▶ SEZIONE DOCUMENTO
#####

Biennale Arte | I nomi e i volti della Giuria Internazionale della 55. Esposizione Internazionale d'Arte

Il Cda della Biennale di Venezia ha nominato la Giuria Internazionale della 55. Esposizione Internazionale d'Arte. Eccovi nomi, info e foto dei giurati che avranno l'arduo compito di assegnare i  due Leoni d'oro ed il Leone d'argento di quest'anno. La premiazione avrà luogo il 1 giugno, presso i Giardini della Biennale.



Jessica Morgan (Presidentessa di giuria) è Daskalopoulos Curator, International Art, alla Tate di Londra. Ha organizzato numerose mostre collettive e personali alla Tate Modern ed è stata capo curatrice all'Institute of Contemporary Art di Boston.

#####

▶ ELENCO RIGHE
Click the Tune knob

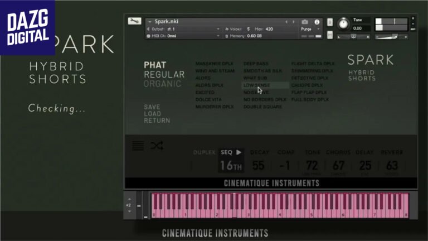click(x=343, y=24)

#####

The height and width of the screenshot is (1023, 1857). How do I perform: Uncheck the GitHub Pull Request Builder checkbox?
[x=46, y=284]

#####

▶ ISTRUZIONI ESERCIZIO
Nel testo sulla giuria della Biennale, quali istituzioni vengono collegate all'attività di Jessica Morgan? Elencale tutte.

▶ RISPOSTA CORRETTA
Tate di Londra
Tate Modern
Institute of Contemporary Art di Boston